THE PROBLEM:
Emit an exact copy of the lines running from the start of the records to the line containing "Given: Open the", both included.

Stored items
-----

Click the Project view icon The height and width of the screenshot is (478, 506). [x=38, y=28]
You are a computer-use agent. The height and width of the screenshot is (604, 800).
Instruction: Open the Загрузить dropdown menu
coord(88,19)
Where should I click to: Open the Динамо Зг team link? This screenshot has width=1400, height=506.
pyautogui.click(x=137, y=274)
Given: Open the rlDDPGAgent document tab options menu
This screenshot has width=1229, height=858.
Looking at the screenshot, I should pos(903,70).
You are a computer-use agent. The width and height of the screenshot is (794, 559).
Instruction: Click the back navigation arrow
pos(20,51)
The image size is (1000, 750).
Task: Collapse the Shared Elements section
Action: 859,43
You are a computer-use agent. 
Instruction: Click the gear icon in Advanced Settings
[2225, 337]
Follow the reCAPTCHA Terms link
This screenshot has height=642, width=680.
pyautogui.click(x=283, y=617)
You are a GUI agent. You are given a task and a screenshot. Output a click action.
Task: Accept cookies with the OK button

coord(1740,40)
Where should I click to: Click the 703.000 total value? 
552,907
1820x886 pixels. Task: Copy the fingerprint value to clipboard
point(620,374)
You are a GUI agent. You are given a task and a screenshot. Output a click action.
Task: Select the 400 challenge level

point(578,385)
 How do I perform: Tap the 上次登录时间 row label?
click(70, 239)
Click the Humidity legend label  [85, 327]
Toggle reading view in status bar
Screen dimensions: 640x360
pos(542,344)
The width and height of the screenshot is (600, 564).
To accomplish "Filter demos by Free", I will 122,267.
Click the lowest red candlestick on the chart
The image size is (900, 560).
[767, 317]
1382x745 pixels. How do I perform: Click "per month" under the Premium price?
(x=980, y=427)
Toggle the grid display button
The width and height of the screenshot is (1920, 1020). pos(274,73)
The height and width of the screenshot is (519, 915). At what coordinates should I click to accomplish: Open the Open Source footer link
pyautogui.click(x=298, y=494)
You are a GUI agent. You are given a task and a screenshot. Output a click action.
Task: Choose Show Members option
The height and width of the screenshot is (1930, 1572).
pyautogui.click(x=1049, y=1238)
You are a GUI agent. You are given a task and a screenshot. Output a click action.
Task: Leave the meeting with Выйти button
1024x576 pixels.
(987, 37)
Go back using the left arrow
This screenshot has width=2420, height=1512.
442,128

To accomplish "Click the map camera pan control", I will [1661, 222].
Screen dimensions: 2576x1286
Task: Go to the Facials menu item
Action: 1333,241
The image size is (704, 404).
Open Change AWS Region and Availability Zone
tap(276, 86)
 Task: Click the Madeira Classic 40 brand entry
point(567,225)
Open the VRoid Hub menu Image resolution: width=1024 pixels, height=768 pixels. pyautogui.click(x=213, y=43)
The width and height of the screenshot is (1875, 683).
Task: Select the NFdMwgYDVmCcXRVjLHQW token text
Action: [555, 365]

-----

FINAL ANSWER:
Click the Project view icon The height and width of the screenshot is (478, 506). [x=38, y=28]
You are a computer-use agent. The height and width of the screenshot is (604, 800).
Instruction: Open the Загрузить dropdown menu
coord(88,19)
Where should I click to: Open the Динамо Зг team link? This screenshot has width=1400, height=506.
pyautogui.click(x=137, y=274)
Given: Open the rlDDPGAgent document tab options menu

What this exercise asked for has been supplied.